His research in holography helped in the advancement of holographic technology integral to medical imaging devices like CT and MRI scanners.

=== Real Image Holographic Stereograms ===
In 1988, Dr. Benton patented methods and devices for projecting and recording holographic stereograms. This invention utilized a semi-cylindrical "alcove" display system in front of which an image is projected. This provides the viewer with a wider angle of view compared to the traditional hologram (180 degrees compared to 30 degrees), allowing viewers to look around most of the image content.

=== Holographic Color Control Systems ===
Benton and his students optimized the production of pseudocolor holograms, which was patented in 1989. This had implications as a way of rendering three dimensional computer generated designs.

=== Interactive Holographic Video System ===
In this invention, users are able to interact with and modify an electronic holographic image using a force-feedback (or haptic) device.
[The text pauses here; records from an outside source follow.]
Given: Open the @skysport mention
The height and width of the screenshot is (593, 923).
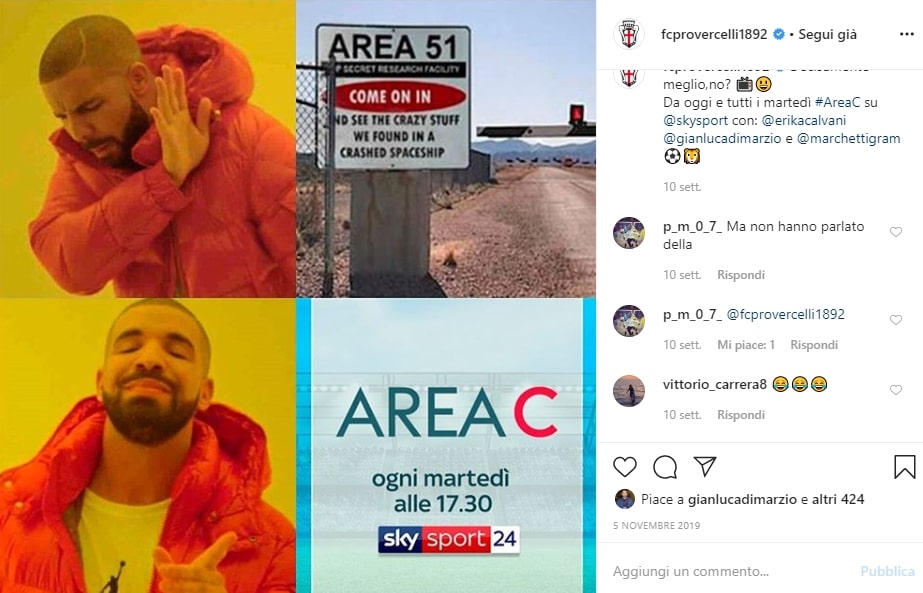Looking at the screenshot, I should [695, 121].
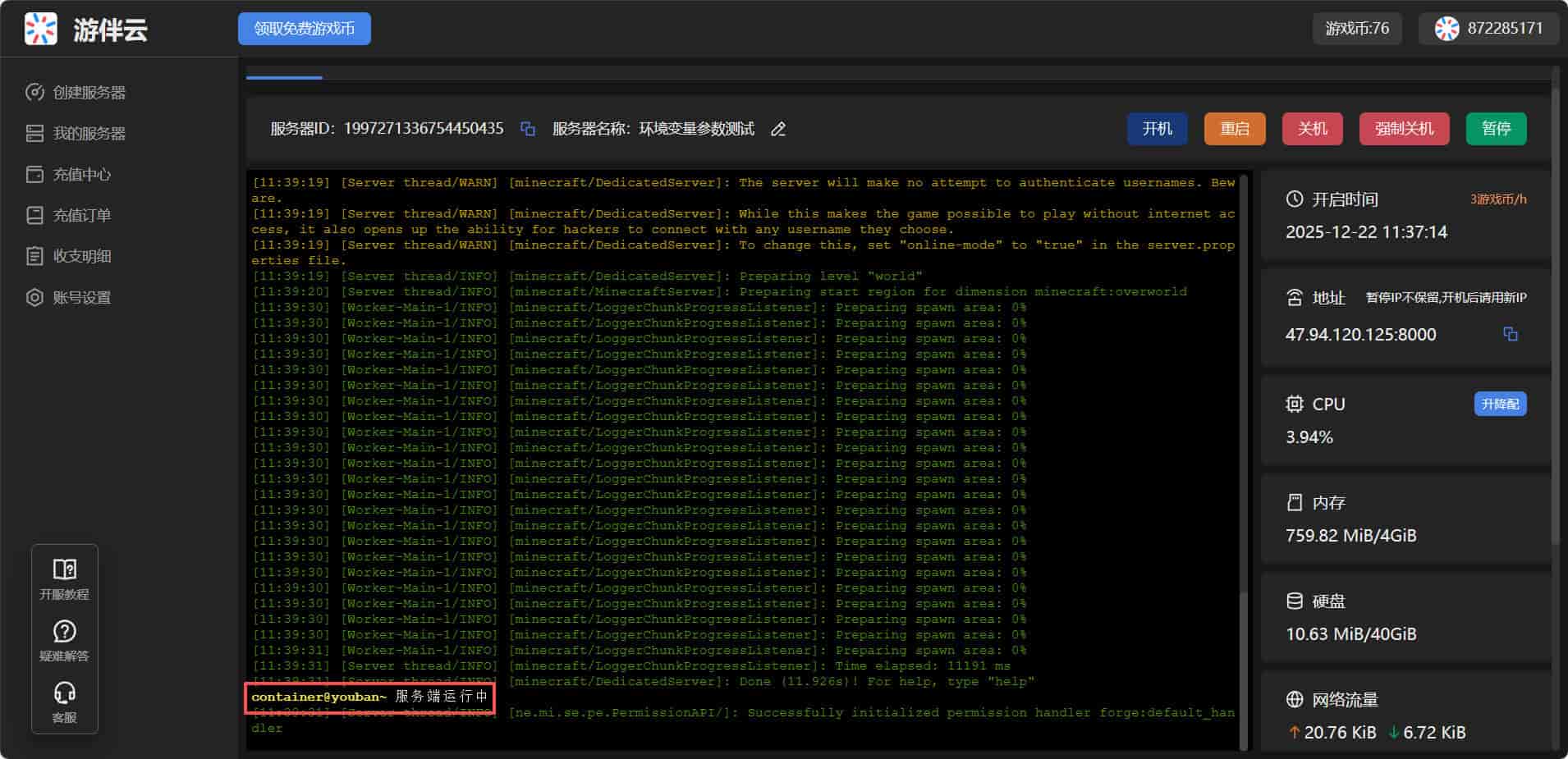This screenshot has height=759, width=1568.
Task: Open 收支明细 in the sidebar
Action: point(81,257)
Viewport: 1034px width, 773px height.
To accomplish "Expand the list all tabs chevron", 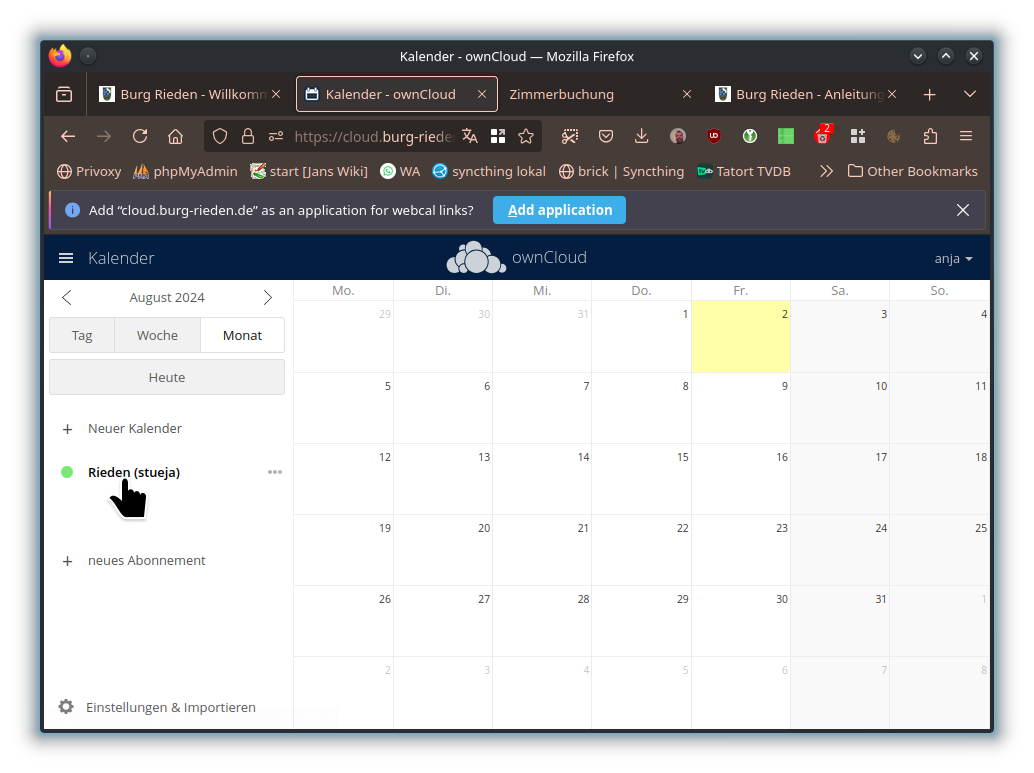I will click(x=969, y=94).
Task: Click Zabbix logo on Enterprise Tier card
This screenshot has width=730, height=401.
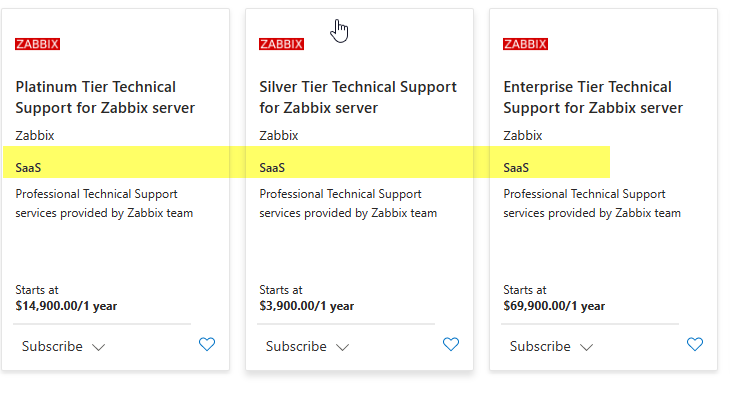Action: pyautogui.click(x=526, y=44)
This device can sense, report the position, and display appropriate forces to the user. The user can feel and modify specified shapes in the workspace. The haptic workspace is linked with the free-standing, spatial image displayed by a holographic video (holovideo) system. This interactive workspace allows a user to see, feel, and interact with synthetic objects that feel like real ones. The display allows these objects to become a part of the user's workspace.

== Artwork ==
Not only was Stephen Benton an accomplished scientist, but also an artist. Benton thought of holography as an intersection of art, science and technology One of his works, Volumetric Rendering of Magnetic Resonance Imaging--Acquired Data, Digital Hologram is currently on display at Brigham and Women's Hospital. His own works in holography have been displayed at the Museum of Holography on Mercer Street in Manhattan, where he was a curator. Currently, MIT holds the entire collection of Benton's holograms as the Museum of Holography went bankrupt in 1992.

== Professional societies and other honors ==
1976 – 1977: President of the New England section of OSA

1980 – 1984: Chairman for the U.S. National Committee for the International Commission for Optics

1990 – 1993: Board of Directors for the International Society for Optical Engineering (SPIE)

1995: Vinci of Excellence Award at the International Science for Art competition

1999: Vice President for the Society for Imaging Science and Technology

2005: Posthumously awarded the Edwin H. Land Medal

Board of Trustees for the Museum of Holography in New York

Boards of Trustees for Rochester's Museum of Photography at Georges Eastman's House

== In popular culture ==
The Benton family from the animated TV series Jem and The Holograms was named after the holography pioneer.